Salvador Puig Antich was born 30 May 1948, in Barcelona, Spain. He was a member of the Workers' Commissions before he joined the Iberian Liberation Movement (Movimiento Ibérico de Liberación, or MIL). The group organized armed robberies against banks, which they called "expropriations", allegedly to fund their actions against Francoist Spain in 1972 and 1973. Puig Antich was meanwhile in London: Albert Melzer recalls him being "among the circle of anarchist activists who gathered in London around Miguel García García in the early days of the Centro Iberico" (Camden Town). He returned to Spain in September 1973.

After a series of these robberies, he was arrested for the death of police inspector Francisco Anguas during a shootout in the Calle Gerona, Barcelona. A military court sentenced him to death by garrote vil in the Model prison. His execution in March 1974 proceeded despite international outcry, as Spain's second state execution in eight years. University students in Barcelona and Madrid went on strike in protest of the execution, whereupon they fought with police.

== The execution of Georg Michael Welzel (Heinz Ches) ==
The same day, Georg Michael Welzel, from Cottbus (then GDR), was executed in Tarragona, charged for killing a policeman. He was known as Heinz Ches because he declared it was his name and to be Polish, from Szczecin. The execution of Georg Michael Welzel, a common criminal, was seen as an intent of the Francoist regime to downplay the importance of the execution of a political activist like Puig Antich.

== Legacy ==

Some Catalans interpreted Puig Antich's execution as symbolic retaliation for the region's fight for autonomy, which led to public demonstrations. As one of the last convicted revolutionaries executed by Franco, Puig Antich became a household name in Barcelona. The Internationalist Revolutionary Action Groups (GARI) formed to avenge his death.

Several years after his 1974 execution, the Catalan performance group Els Joglars performed La torna, a 1977 satire against torture based on the execution of Puig Antich and Heinz Ches. Even though Francoist Spain had ended, along with its censorship laws, members of Els Joglars were jailed or forced into exile. Spanish theater groups protested across Spain. Catalan painters Joan Miró and Antoni Tàpies both alluded to Puig Antich's execution in their mid-1970s work. Miró's The Hope of a Condemned Man triptych features a line that "sighs and falls with faltering resignation" and flicked paint. Tàpies's Assassins lithograph series, presented at the Parisian Galerie Maeght, too was inspired by Puig Antich's execution and Spanish politics. The 2006 film Salvador depicts Puig Antich's time spent on death row.

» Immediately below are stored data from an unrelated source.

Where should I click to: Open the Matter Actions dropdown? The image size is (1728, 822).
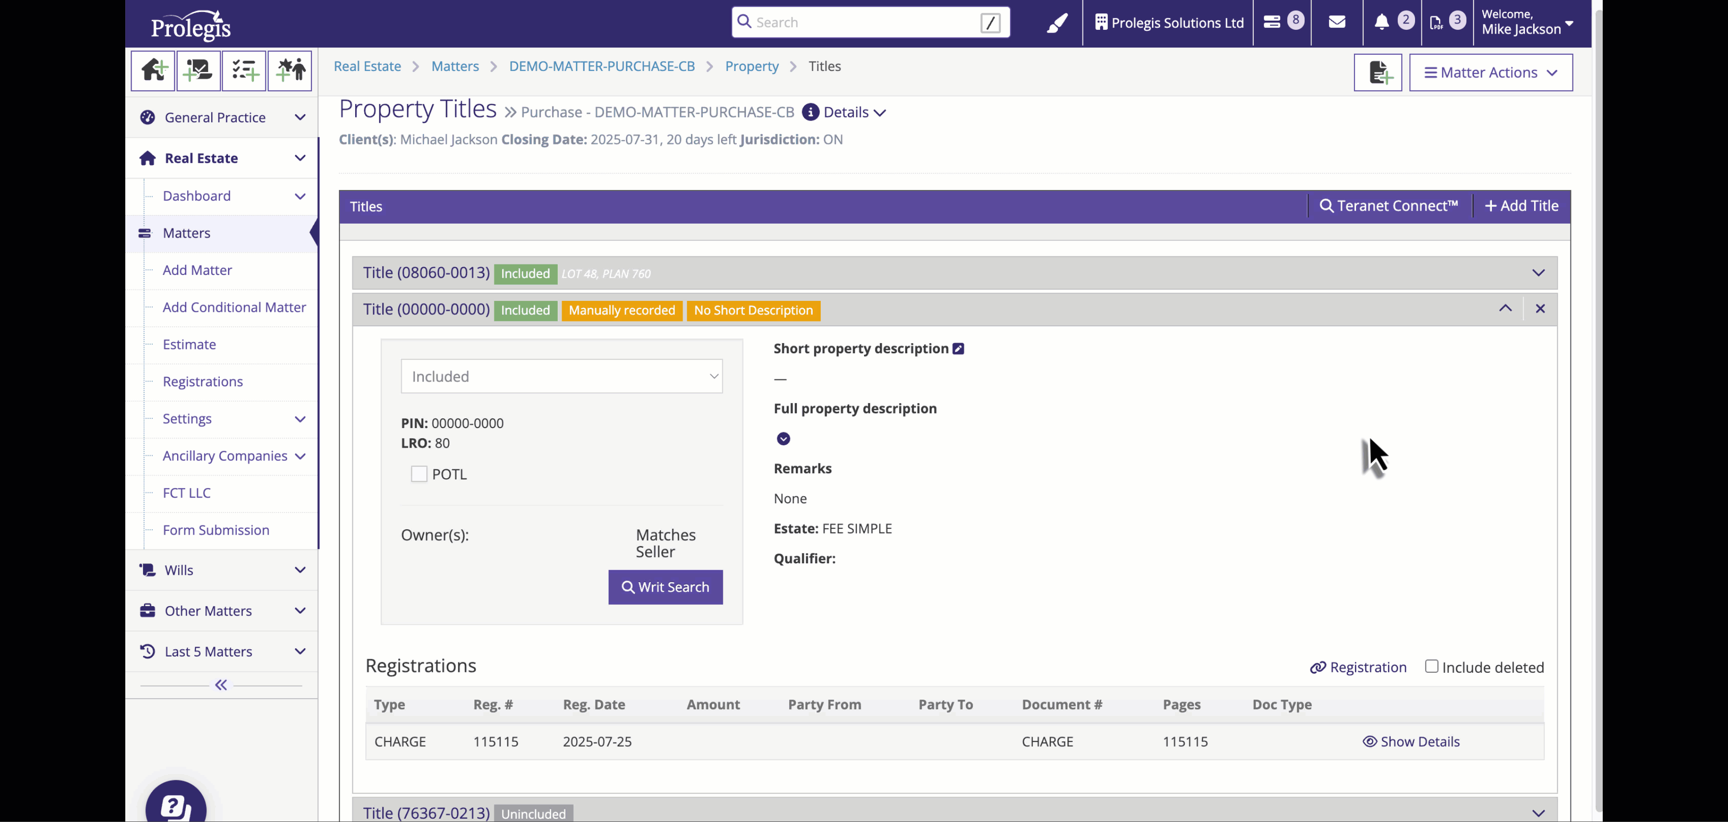pyautogui.click(x=1491, y=72)
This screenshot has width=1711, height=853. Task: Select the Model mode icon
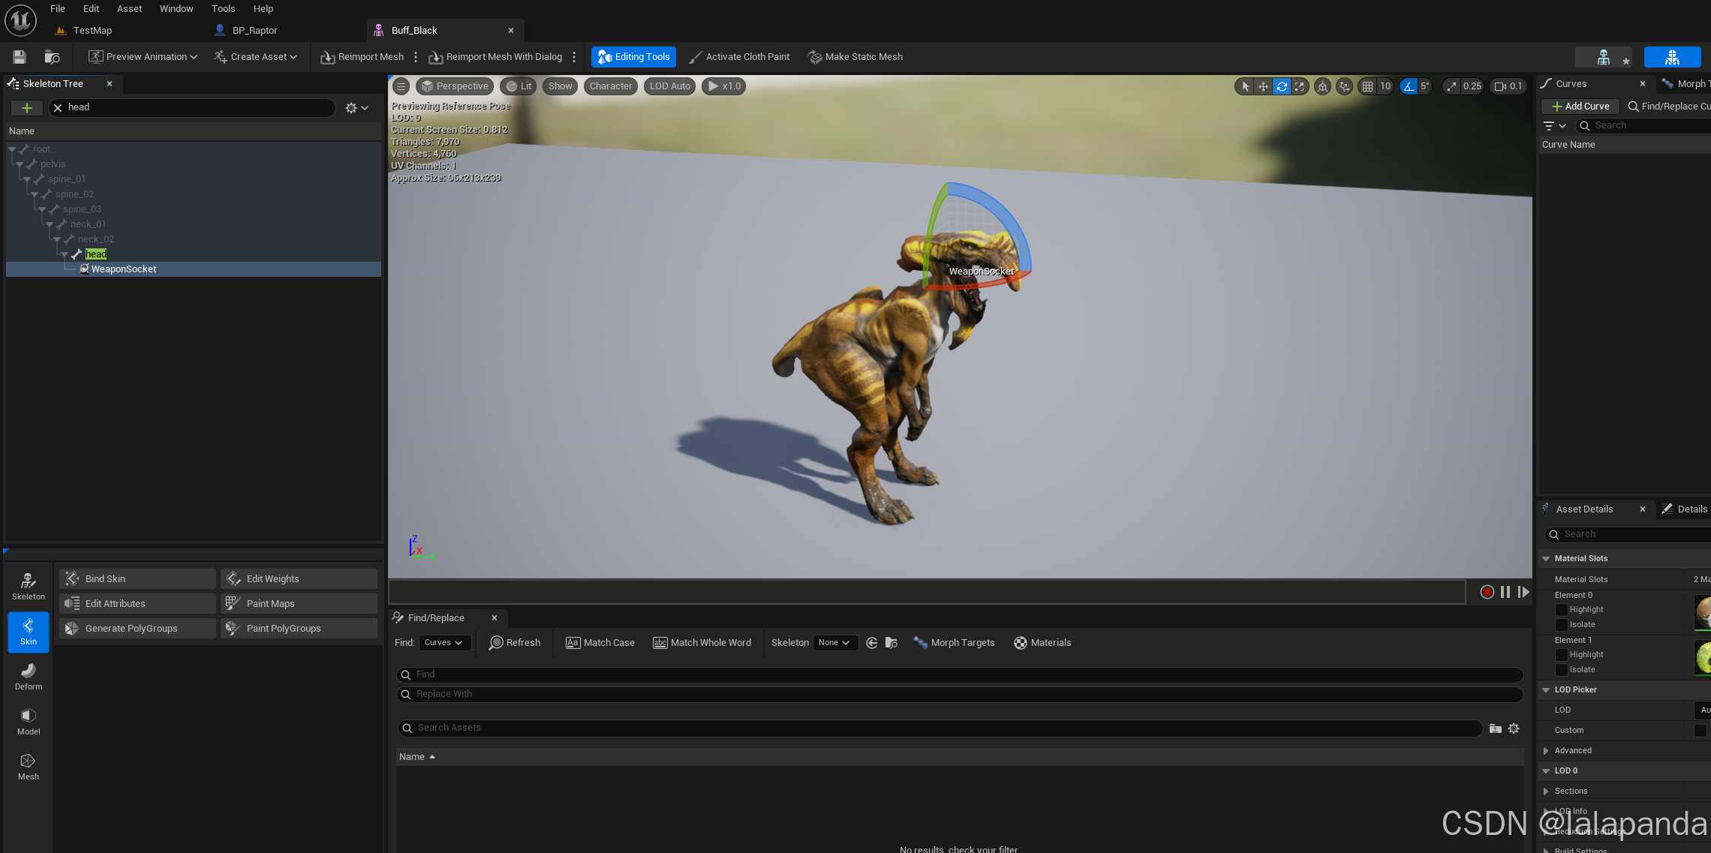coord(29,721)
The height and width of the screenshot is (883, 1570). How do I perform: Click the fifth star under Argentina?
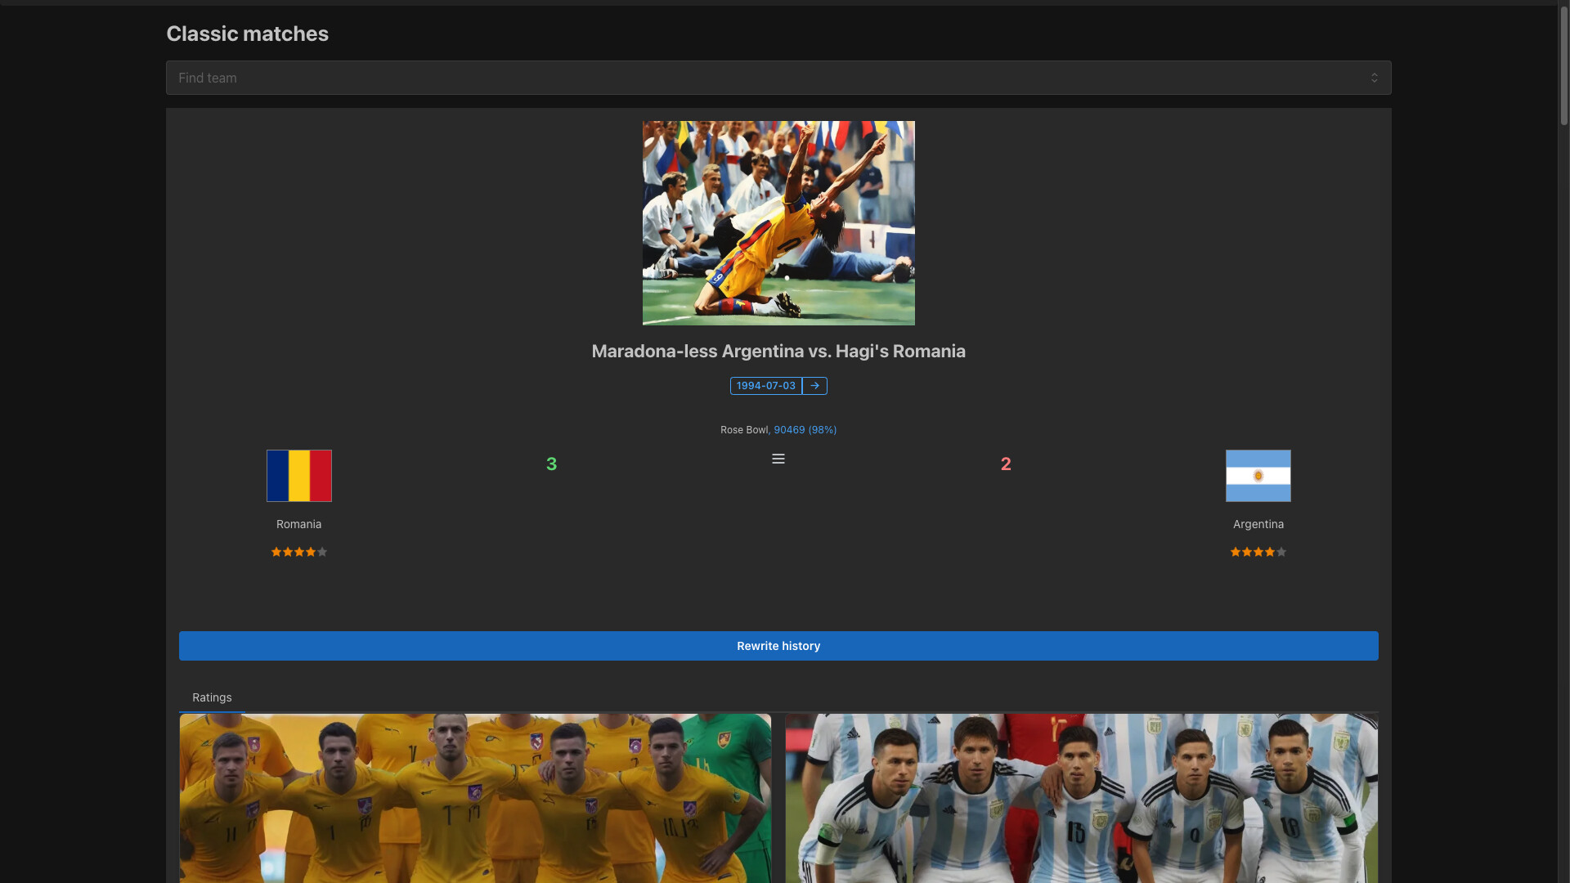(x=1282, y=552)
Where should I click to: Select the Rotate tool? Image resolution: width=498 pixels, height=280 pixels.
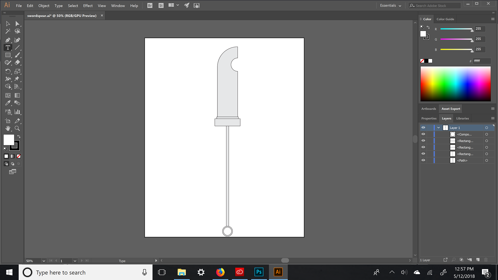click(x=8, y=71)
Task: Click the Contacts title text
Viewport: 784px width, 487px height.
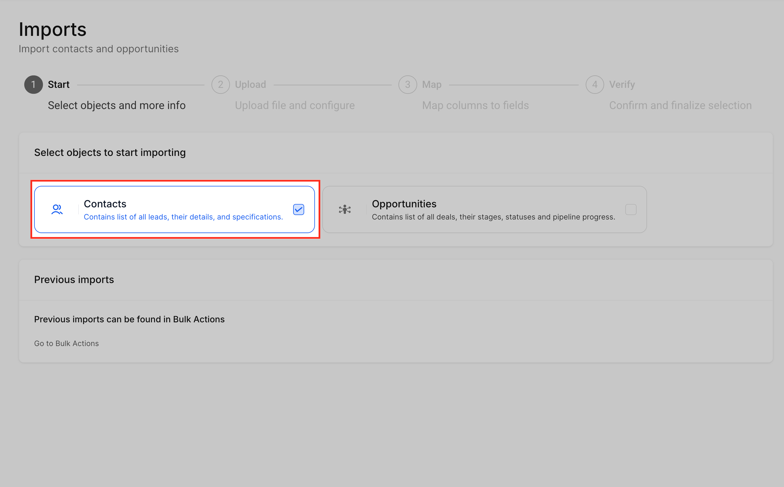Action: pos(105,204)
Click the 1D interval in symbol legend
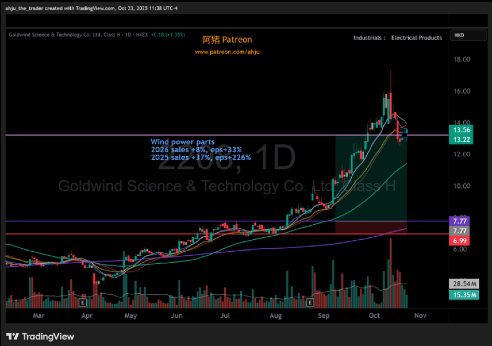 pos(128,35)
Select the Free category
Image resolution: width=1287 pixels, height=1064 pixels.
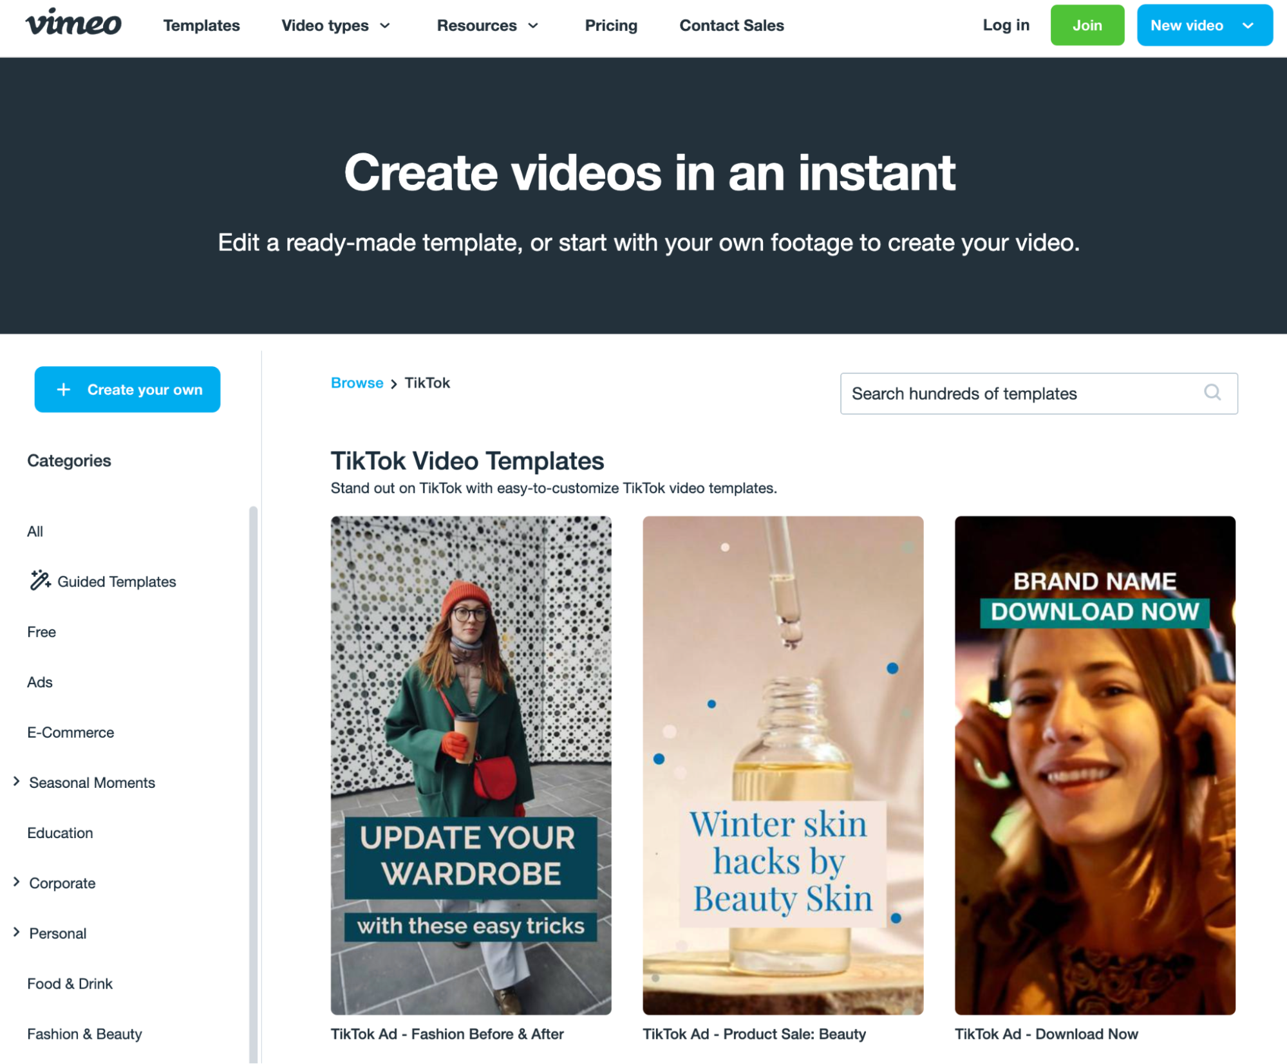click(x=41, y=632)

An effort by family members and outside groups to review Puig Antich's case was rejected by the Spanish Supreme Court in 2007, but an Argentinian judge adopted the case along with several others under universal jurisdiction in 2013. In February 2025, the Ministry of Territorial Policy and Democratic Memory under Ángel Víctor Torres declared the trial of Puig Antich to have been "illegal and illegitimate" and motivated by "political, ideological, conscience, or religious belief reasons, convictions or sanctions of a personal nature," and formally certified the nullification of his death sentence. Earlier, on 16 October 2024, Torres conducted a ceremony wherein he presented Puig Antich's surviving sisters with a certificate calling for "recognition and reparation" of Puig Antich's status as "a victim of the Francoist regime," and the Spanish government overturned Puig Antich's death sentence. In his statement at the ceremony, Torres acknowledged that the overturned death sentence was a gesture of "reparation, justice, and truth," and said, "Salvador was a victim and so was his family. This gesture puts things in the right place. Wherever he is, he will know that today, in a certain way, justice has been done." The gestures nullifying Puig Antich's death sentence did not mention his terrorism charges, the death of the police officer, or the judicial process leading to his execution; additionally, the document delivered to Puig Antich's sisters in October 2024 featured several errors, whereas the document filed in February 2025 to formally nullify Puig Antich's death sentence rectified the irregularities.

Puig Antich is interred in the Montjuïc Cemetery in Barcelona.